In 1912, the Christian Commission by majority, came up with a draft bill. This draft, though not as liberal as the Indian Succession Act of 1865, granted daughters who weren't given dowry, a share in ancestral property, that was equal to a third of that of a son. It also allowed widows to inherit the same share as a son, up to a maximum of one-quarter of the estate.

However, even such a moderate provision for women, was opposed by men from the patriarchal Syrian Christian community, who had a vested interest in maintaining the traditional dowry system, as it is. Iype Thoma Kathanar, despite being a Mar Thoma reformer, opposed the draft stating that a woman with independent property rights, could evade the marriage tithe payable to her Church, by opting for a civil ceremony. He alleged that the Christian Commission by majority, is manoeuvring to realize the reform ideals of its President, judge P. Cherian. He also pointed out that the division of property based on the proposed bill, could adversely affect the voting rights of those Syrian men, who were privileged enough to vote in Sree Moolam Popular Assembly elections. The only other dissenter from within the commission was K. C. Mammen Mappillai. The conservative hierarchs of various Syrian Churches were also of the same mindset and voiced their stance to the Dewan, in writing.
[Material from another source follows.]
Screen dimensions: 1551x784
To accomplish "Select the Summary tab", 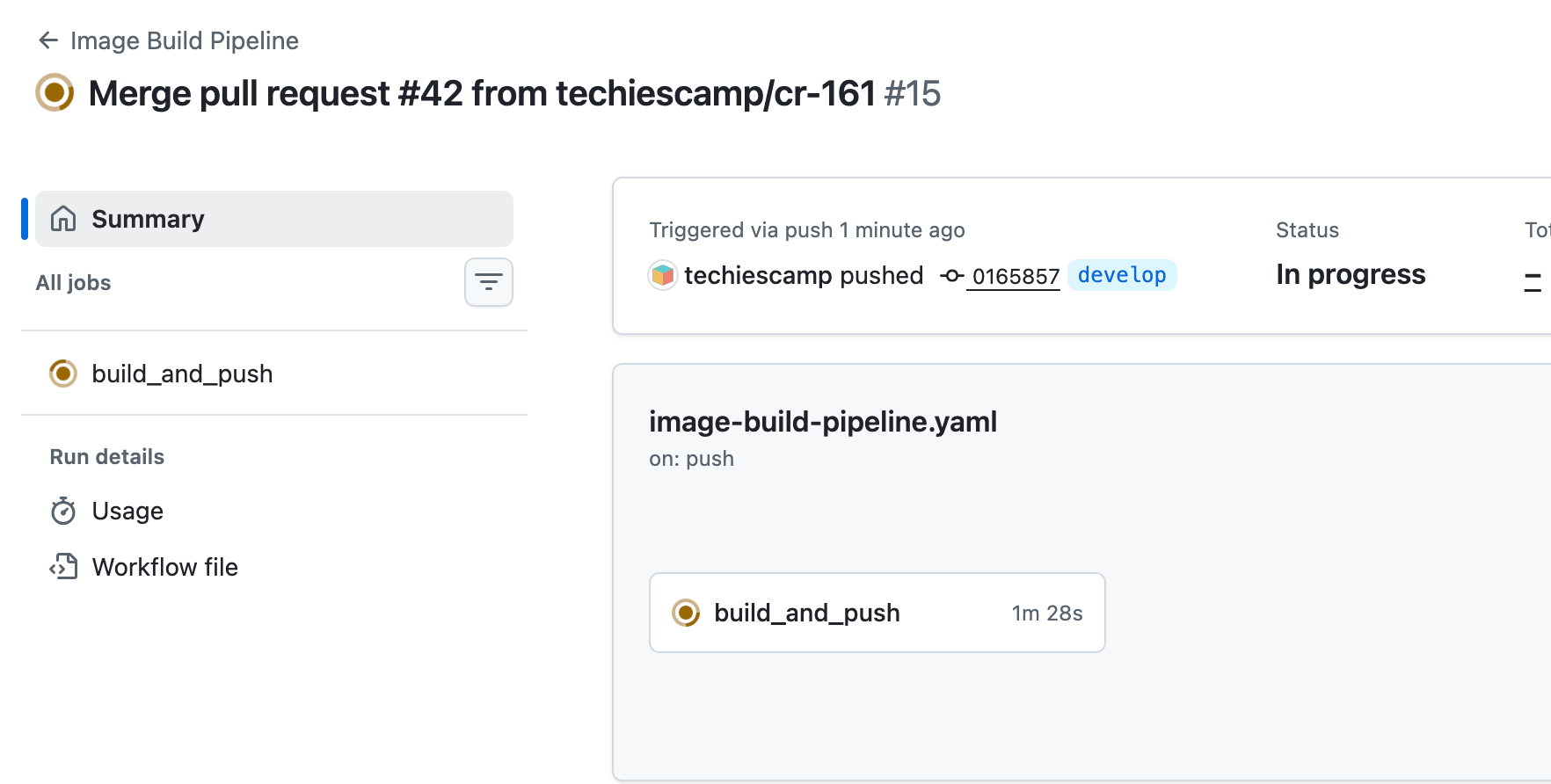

As a result, the draft bill was amended by a select committee of legislators from the Popular Assembly, reducing a daughter's share in ancestral property from a third to a quarter and that too subject to a maximum value of 5000 rupees. Although a widows share remained equal to that of a son's, it was made terminable upon her death or remarriage. The bill became law in 1916.

== Later years and legacy ==
Judge Cherian's efforts to create a legal framework to regulate Christian succession, did not go unnoticed. In recognition of his services, he was appointed as a judge to the high court of Travancore. Publications from that time, mentions him as an example of someone who rose to the highest judicial office of his country, purely by honesty, industriousness and merit.

The Travancore Christian Succession Act of 1916 stood for several decades as a monument of his legal acumen and judicial wisdom. Later, the Syrian Christian women of India took the cause of furthering their rights upon themselves. Educator Mary Roy, almost single-handedly fought a legal battle (dubbed Mary Roy case), challenging the discriminatory clauses in the Travancore Christian Succession Act and its Cochin counterpart. The final verdict of 1986, accorded all Syrian Christian women, equal property rights as their male siblings.

The book "The Malabar Syrians and the Church Missionary Society 1816-1840", authored by Justice P. Cherian, is considered a classic on the topic. It is frequently used and cited by researchers, who study and write on the subject.